- Lightner in 1971

Background information
- Also known as: Gwendolyn Cooper
- Born: 1925 Brookport, Illinois, U.S.
- Died: August 22, 1999 (aged 73–74) Los Angeles, California
- Genres: Gospel
- Occupation: Musician
- Instrument: Piano

= Gwendolyn Rosetta Capps Lightner =

Gwendolyn Rosetta Capps Lightner (1925 – August 22, 1999) was an American gospel pianist, arranger, and choir director and an influential figure within the Los Angeles gospel community. She was best known for her work as accompanist for Mahalia Jackson, and she was also a session musician for recordings by the Pilgrim Travelers, the Soul Stirrers, Brother Joe May, and Doris Akers. Lightner was also an active leader within the Baptist church for many years. Bernice Johnson Reagon, scholar, founder of Sweet Honey in the Rock, and curator emeritus in the Division of Community Life and the Smithsonian Institution's National Museum of American History called Lightner "a brilliant exponent of classical gospel playing."

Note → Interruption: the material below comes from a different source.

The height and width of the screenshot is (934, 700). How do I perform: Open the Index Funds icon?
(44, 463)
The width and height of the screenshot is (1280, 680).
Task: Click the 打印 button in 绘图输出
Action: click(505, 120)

==Early life and education==
Gwendolyn Lightner was born in Brookport, Illinois in 1925, the fourth of six children, to parents Mase and Florence Capps. She began playing piano when she was 8 and by the age of 10 she was playing for her church choir and for school activities. After graduating from high school she attended Southern Illinois University in Carbondale, Illinois, where she completed her classical training. Her move to Chicago in the early 1940s to attend the Lyon and Healy Academy of Music led to a growing interest in gospel music and her into contact with many of the city's most prominent gospel musicians (among them, Kenneth Morris, Sallie Martin, Roberta Martin, Emma Jackson, and Mahalia Jackson). Kenneth Morris had begun using a new, improvisational style of piano accompaniment for gospel music that scholars call "the bounce," and when Lightner heard it, she asked Morris to teach her how to play that way. This resulted in her creation of a sound that melded Morris' looser "bounce" style with the more classic style of gospel she grew up with.

==Career==
Lightner was a member of the Emma L. Jackson Singers when the group received an invitation to perform from the minister of Grace Memorial church in Los Angeles. They toured Los Angeles for several weeks in 1946, and during that time Lightner made the decision to stay and manage Lillian Doty's Los Angeles Gospel Music Mart studio. At the time of her arrival there was not a significant gospel music tradition in Los Angeles. Music in church services consisted primarily of traditional hymns. She was hired, together with James Earl Hines, a nationally known gospel singer and choir director, by the Reverend John L. Branham of St. Paul Baptist Church, himself a native of Chicago, who wanted to bring the midwest gospel sound into his church services.
In 1946, Lightner and Hines founded St. Paul Baptist Church's Echoes of Eden choir, which would go on to be credited with revolutionizing the Los Angeles gospel music scene. From 1947 to 1949, Lightner served as the choir's first pianist. Echoes of Eden, whose membership reached over 100 singer, made its Los Angeles radio debut in February 1947. The program, which broadcast from 10:30 to 11:30 p.m., would eventually be heard in seventeen states by a listening audience of one million people, one of the largest on the West Coast at the time.

After St. Paul Baptist Church, Lightner went on to become choir director and pianist at Grace Memorial Church of God in Christ and Mount Moriah Baptist Church. In 1956, she became the musical minister for the Bethany Missionary Baptist Church, where she would remain for the next 43 years. She also taught music at the Victory Baptist Day School for almost 30 years.

Lightner was affiliated with a number of gospel groups in Los Angeles, including: the Rose of Sharon (1946–47) women's gospel trio, the J.Earle Hines Good will Singers (1947–49) and later the J. Earle Hines Goodwill Community Choir (1950s), the Sallie Martin Singers (1952–53), and the Voices of Hope community choir (1957–74). She organized and co-directed Voices of Hope with Thurston G. Frazier, and the group would go on to become nationally known through many live concert appearances and two albums for Capitol Records ("We've Come This Far by Faith," and "Walk on by Faith"). Lightner would also play piano on other gospel recordings by the Pilgrim Travelers, the Soul Stirrers, and Brother Joe May (all for Specialty Records). She is perhaps best known as the pianist for Mahalia Jackson (1968–72), whom Lightner accompanied for several world tours and many television appearances.

Lightner served as pianist for the National Baptist Convention U.S.A. for over fifty years. She was also director of music for the Western Baptist State Convention and Congress of Christian Education.